(Items listed in a dataset)
═══

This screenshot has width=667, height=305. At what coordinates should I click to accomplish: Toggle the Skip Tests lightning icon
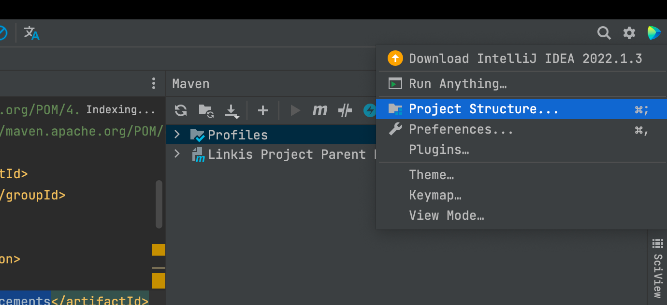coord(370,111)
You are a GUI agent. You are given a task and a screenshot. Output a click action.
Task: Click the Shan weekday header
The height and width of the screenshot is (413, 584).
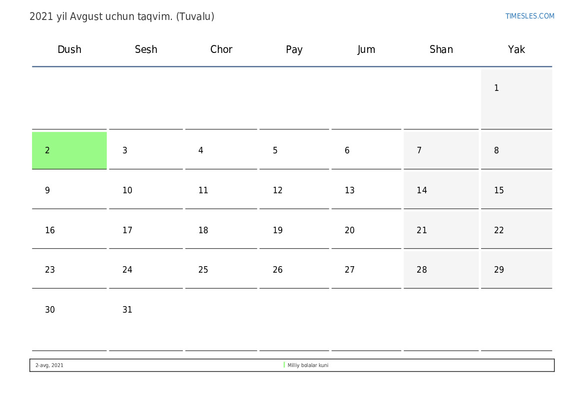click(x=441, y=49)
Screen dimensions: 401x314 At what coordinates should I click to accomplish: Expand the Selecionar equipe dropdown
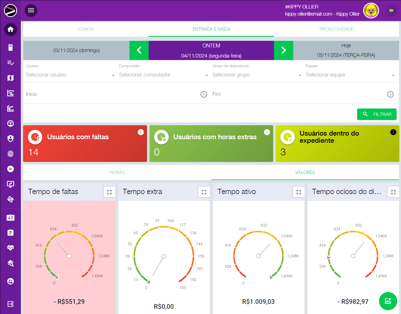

═══

*GIVEN REQUEST*
Arrange every line of the records as a Markdown table with the columns Row and Line, numbering the rows in order and skipping blank lines. Leave the pictures out of the answer.

*REPLY TO THE TASK*
| Row | Line |
|---|---|
| 1 | This screenshot has width=667, height=305. At what coordinates should I click to accomplish: Toggle the Skip Tests lightning icon |
| 2 | coord(370,111) |
| 3 | You are a GUI agent. You are given a task and a screenshot. Output a click action. |
| 4 | Task: Click the Shan weekday header |
| 5 | The height and width of the screenshot is (413, 584). |
| 6 | click(x=441, y=49) |
| 7 | Screen dimensions: 401x314 At what coordinates should I click to accomplish: Expand the Selecionar equipe dropdown |